- GIVEN REQUEST -
In the records below, begin at the line that contains "Click chevron for Open Seats 5 of 11" and stop after the line that contains "pyautogui.click(x=27, y=345)". Arrange those lines as a JSON list of strings with one string per line, and leave out any blank lines.
Start of GIVEN INFORMATION
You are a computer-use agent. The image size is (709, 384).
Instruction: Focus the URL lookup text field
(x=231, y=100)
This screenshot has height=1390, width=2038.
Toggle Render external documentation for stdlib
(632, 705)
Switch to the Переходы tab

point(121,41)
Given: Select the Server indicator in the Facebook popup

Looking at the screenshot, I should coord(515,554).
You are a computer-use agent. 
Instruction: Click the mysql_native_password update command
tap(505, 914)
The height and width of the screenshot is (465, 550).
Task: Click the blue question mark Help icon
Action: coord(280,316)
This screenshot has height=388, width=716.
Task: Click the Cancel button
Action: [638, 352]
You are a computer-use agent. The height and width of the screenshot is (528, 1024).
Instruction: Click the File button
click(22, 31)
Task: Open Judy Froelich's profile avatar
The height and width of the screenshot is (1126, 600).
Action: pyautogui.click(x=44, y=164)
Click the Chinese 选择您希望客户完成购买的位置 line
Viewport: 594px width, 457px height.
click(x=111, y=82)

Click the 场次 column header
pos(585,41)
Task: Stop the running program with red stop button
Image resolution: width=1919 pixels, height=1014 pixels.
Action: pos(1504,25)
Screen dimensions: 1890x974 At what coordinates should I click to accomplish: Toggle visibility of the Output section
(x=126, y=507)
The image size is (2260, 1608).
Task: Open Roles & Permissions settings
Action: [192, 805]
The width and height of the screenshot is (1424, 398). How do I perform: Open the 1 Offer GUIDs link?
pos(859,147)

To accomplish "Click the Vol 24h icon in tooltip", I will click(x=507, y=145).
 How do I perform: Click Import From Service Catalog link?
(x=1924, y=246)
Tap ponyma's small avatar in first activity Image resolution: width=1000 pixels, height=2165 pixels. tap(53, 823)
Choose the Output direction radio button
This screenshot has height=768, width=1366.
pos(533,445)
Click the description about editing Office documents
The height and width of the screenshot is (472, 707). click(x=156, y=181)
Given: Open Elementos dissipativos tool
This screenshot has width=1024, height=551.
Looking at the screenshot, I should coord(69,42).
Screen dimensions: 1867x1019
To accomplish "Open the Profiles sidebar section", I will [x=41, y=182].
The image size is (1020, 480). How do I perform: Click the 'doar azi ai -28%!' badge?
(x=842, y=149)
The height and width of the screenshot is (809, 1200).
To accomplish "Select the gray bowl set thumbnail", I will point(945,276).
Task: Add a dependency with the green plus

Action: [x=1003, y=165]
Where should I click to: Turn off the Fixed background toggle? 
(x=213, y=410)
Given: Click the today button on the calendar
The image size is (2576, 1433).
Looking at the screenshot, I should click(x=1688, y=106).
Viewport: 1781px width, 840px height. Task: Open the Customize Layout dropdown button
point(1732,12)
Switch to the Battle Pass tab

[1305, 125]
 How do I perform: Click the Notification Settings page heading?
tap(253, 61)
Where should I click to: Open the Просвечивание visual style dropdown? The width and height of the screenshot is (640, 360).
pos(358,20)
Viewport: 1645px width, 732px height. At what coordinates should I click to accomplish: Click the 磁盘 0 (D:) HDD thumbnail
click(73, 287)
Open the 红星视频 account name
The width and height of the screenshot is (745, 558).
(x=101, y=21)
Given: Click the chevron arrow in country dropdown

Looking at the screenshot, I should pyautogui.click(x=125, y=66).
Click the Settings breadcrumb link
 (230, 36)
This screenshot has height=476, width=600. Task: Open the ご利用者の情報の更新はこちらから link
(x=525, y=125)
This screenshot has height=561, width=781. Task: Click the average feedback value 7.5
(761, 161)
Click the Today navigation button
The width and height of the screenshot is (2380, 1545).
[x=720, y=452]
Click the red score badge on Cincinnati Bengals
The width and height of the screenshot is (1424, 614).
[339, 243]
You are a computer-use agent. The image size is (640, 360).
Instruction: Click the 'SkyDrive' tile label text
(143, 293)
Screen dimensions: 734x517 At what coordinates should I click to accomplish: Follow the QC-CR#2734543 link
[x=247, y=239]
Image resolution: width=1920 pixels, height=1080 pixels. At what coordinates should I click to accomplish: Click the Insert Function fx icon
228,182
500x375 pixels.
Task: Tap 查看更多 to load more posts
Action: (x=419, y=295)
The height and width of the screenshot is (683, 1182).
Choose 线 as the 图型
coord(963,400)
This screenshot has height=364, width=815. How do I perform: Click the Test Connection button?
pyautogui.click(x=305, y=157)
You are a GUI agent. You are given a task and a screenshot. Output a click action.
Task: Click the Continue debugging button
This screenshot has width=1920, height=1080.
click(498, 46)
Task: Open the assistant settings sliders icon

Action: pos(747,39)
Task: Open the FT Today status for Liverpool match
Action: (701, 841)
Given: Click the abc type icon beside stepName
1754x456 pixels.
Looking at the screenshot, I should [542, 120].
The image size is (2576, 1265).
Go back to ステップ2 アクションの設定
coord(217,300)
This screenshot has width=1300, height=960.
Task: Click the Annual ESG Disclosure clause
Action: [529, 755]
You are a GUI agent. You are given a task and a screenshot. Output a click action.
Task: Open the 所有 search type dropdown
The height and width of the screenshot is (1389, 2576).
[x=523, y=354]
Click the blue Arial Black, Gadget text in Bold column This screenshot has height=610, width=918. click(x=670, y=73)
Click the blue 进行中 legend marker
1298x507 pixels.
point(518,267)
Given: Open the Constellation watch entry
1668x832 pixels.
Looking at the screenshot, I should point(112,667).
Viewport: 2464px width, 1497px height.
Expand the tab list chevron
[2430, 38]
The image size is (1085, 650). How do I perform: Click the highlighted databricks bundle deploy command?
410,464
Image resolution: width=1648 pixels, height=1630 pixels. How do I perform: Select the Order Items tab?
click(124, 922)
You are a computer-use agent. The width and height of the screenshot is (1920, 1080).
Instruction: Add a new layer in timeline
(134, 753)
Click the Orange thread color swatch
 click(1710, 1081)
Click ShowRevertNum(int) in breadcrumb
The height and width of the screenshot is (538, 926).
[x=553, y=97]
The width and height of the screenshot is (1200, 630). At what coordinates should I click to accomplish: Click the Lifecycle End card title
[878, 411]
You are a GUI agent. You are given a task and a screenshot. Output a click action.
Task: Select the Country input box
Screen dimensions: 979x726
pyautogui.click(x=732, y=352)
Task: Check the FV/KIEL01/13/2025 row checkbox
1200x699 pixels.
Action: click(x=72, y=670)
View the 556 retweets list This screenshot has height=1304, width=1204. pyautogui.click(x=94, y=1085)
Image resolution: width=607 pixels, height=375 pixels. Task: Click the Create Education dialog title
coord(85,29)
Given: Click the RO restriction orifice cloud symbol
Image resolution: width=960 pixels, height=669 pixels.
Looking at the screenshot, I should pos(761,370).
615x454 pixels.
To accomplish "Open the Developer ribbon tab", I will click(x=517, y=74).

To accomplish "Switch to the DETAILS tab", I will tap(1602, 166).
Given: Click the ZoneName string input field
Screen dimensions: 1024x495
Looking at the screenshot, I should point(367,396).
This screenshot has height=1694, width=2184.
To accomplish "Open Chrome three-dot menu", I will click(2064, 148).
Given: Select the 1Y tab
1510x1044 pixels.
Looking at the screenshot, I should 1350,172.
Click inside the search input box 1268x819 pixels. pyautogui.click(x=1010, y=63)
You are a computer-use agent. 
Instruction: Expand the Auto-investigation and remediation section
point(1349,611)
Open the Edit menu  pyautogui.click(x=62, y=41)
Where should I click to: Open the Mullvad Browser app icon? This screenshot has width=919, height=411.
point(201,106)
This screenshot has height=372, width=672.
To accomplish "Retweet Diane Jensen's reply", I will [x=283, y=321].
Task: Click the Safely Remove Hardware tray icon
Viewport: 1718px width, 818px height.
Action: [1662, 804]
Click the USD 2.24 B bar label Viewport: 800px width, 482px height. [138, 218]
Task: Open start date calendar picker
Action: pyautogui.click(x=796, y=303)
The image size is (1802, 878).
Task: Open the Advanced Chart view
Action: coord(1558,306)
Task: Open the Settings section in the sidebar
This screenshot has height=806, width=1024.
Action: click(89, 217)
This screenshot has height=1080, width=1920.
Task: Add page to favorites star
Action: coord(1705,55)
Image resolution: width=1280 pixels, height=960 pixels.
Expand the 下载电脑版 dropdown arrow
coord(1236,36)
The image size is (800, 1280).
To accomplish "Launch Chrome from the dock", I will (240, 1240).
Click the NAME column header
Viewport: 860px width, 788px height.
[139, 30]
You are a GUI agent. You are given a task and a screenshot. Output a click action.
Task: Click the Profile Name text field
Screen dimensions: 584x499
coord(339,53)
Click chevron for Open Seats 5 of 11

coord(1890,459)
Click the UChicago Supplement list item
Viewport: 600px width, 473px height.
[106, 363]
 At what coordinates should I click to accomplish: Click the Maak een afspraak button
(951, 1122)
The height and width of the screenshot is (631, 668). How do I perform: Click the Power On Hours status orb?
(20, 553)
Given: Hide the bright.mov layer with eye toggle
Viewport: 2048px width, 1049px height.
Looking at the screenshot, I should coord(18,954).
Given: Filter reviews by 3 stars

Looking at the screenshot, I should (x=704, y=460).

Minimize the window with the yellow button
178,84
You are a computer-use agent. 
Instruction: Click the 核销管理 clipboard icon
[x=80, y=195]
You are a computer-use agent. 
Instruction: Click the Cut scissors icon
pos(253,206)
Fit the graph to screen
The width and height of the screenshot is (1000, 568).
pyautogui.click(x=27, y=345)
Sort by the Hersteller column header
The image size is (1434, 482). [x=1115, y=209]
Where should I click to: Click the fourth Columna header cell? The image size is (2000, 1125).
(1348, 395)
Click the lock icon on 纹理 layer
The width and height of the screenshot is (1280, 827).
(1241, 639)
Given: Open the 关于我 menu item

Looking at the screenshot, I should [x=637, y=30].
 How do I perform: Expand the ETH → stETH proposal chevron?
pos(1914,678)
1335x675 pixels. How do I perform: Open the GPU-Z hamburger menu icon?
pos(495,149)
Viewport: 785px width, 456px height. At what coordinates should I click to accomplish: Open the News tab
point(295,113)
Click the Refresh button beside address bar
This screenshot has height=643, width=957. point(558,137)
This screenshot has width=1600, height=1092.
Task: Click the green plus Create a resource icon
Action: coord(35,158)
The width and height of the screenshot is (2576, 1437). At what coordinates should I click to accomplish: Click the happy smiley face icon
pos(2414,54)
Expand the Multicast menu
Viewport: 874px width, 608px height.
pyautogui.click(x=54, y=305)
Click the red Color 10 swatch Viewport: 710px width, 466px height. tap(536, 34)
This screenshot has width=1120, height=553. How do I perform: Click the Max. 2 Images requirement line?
End of GIVEN INFORMATION
- TASK RESPONSE -
[
  "Click chevron for Open Seats 5 of 11",
  "coord(1890,459)",
  "Click the UChicago Supplement list item",
  "Viewport: 600px width, 473px height.",
  "[106, 363]",
  " At what coordinates should I click to accomplish: Click the Maak een afspraak button",
  "(951, 1122)",
  "The height and width of the screenshot is (631, 668). How do I perform: Click the Power On Hours status orb?",
  "(20, 553)",
  "Given: Hide the bright.mov layer with eye toggle",
  "Viewport: 2048px width, 1049px height.",
  "Looking at the screenshot, I should coord(18,954).",
  "Given: Filter reviews by 3 stars",
  "Looking at the screenshot, I should (x=704, y=460).",
  "Minimize the window with the yellow button",
  "178,84",
  "You are a computer-use agent. ",
  "Instruction: Click the 核销管理 clipboard icon",
  "[x=80, y=195]",
  "You are a computer-use agent. ",
  "Instruction: Click the Cut scissors icon",
  "pos(253,206)",
  "Fit the graph to screen",
  "The width and height of the screenshot is (1000, 568).",
  "pyautogui.click(x=27, y=345)"
]